▶ CONSIGNES DE L'EXERCICE:
1. Traduisez en anglais cette phrase de l'entretien sur Don Giovanni : « Don Giovanni est un opéra tendu entre la légèreté et la peur de la légèreté. »
2. Poursuivez l'entretien sur Don Giovanni reproduit plus bas, à la suite de sa dernière phrase.

Après Idomeneo la saison passée, Stéphane Braunschweig et Jérémie Rhorer renouent leur collaboration avec Don Giovanni, au Théâtre des Champs-Elyséees du jeudi 25 avril au mardi 7 mai. A quelques jours de la première, le metteur en scène et le chef d’orchestre confrontent leur point de vue, en cinq questions.
On dit que Mozart a attendu la générale pour coucher l’ouverture de Don Giovanni sur le papier. De quelle façon l’histoire de Don Giovanni est préfigurée dans l’ouverture ?
Stéphane Braunschweig : L’ouverture de Don Giovanni, c’est d’abord un saisissement. On est pris dans le drame pendant les trente premières mesures qui préfigurent la scène du Commandeur. Ce démarrage est tellement saisissant que j’ai voulu en donner une lecture dans la mise en scène : l’ouverture est jouée scéniquement.
Certes, lorsque le spectateur qui n’a encore jamais vu Don Giovanni écoute l’ouverture, il ignore ce qui va se passer par la suite. Mais, d’emblée, Mozart fait planer l’ombre du Commandeur : même si on l’oublie, lorsque cette musique va revenir, on saura que cette ombre a toujours été là.
Lorsque le Commandeur vient chercher Don Giovanni pour l’amener aux enfers et lui demande de se repentir, on peut imaginer jusqu’au bout un suspens sur le fait de savoir si Don Giovanni va se repentir ou non. Mais il n’y a jamais de doute sur le fait qu’il va mal finir, et je crois que c’est ce que dit l’ouverture. C’est une petite divergence d’interprétation entre Jérémie et moi : je pense que, à travers cette figure du Commandeur, c’est la mort qui est présente dès le départ.
Dans la deuxième partie de l’ouverture, on passe à une musique vivante, mais qui est aussi pleine d’à-coups : il y a de la frivolité et des moments de peur. Don Giovanni est un opéra tendu entre la légèreté et la peur de la légèreté. Et c’est cela qui est déjà en germe dans l’ouverture.

▶ DONNÉES EXTRAITES:
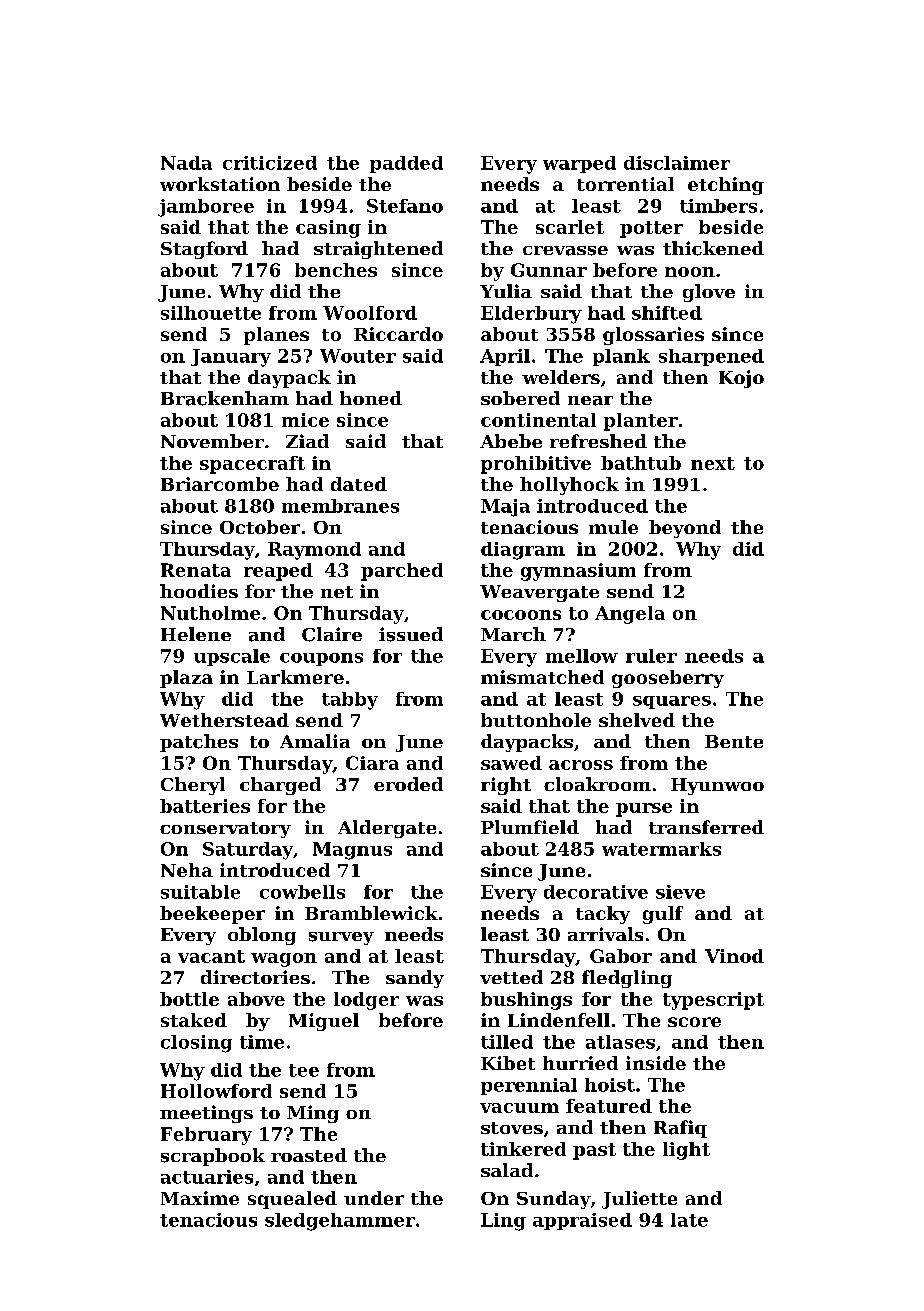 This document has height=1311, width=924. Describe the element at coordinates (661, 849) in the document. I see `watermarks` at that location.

---

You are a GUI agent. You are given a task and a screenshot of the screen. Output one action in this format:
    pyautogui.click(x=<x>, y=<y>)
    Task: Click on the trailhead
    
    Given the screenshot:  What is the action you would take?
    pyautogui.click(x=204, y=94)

▶ RÉPONSES ATTENDUES:
1. Don Giovanni is an opera stretched between lightness and the fear of lightness.

2.
Jérémie Rhorer : Une vision trop romantique a tendance à associer l’apparition du Commandeur à la mort. Il s’agit pour moi d’un contresens : si tel avait été le désir de Mozart, il aurait inclus dans l’ouverture ces gammes chromatiques descendantes qui poussent Don Juan vers l’enfer. Or, il ne l’a pas fait : la similarité entre l’ouverture et la scène du Commandeur concerne précisément l’arrivée du Commandeur. J’y vois certes une sorte de préfiguration du dénouement du drame, mais d’une manière très intuitive pour le compositeur, comme si Mozart disait: « Attention, vous allez entendre quelque chose que je n’ai encore jamais fait, il y a une épée de Damoclès au-dessus de ce dramma giocoso ». Et il développe une bonne section de cette atmosphère, avant de faire une pirouette pour revenir au style galant. Il y a quelque chose d’un cliffhanger dans cette construction, c’est tellement adroit puisque cela laisse justement la latitude à l’interprète de ne pas être condamné par une fin qui serait annoncée dès le départ.
La deuxième partie de l’ouverture, je la vois comme un rétablissement d’un élément buffa, spirituoso, qui permet de se resituer dans une perspective plus légère et de redonner du corps aux divers éléments du drame qui vont suivre, en particulier la mort du Commandeur qui vient assez tôt dans l’ouvrage, et d’introduire le personnage buffa de Leporello qui, au début de l’opéra, ressemble beaucoup à Papageno.
Six ans séparent Idoménée de Don Giovanni. Quelle a été l’évolution de Mozart entre ces deux opéras, et quelle a été la vôtre entre ces deux productions sur lesquelles vous avez travaillé ensemble* ?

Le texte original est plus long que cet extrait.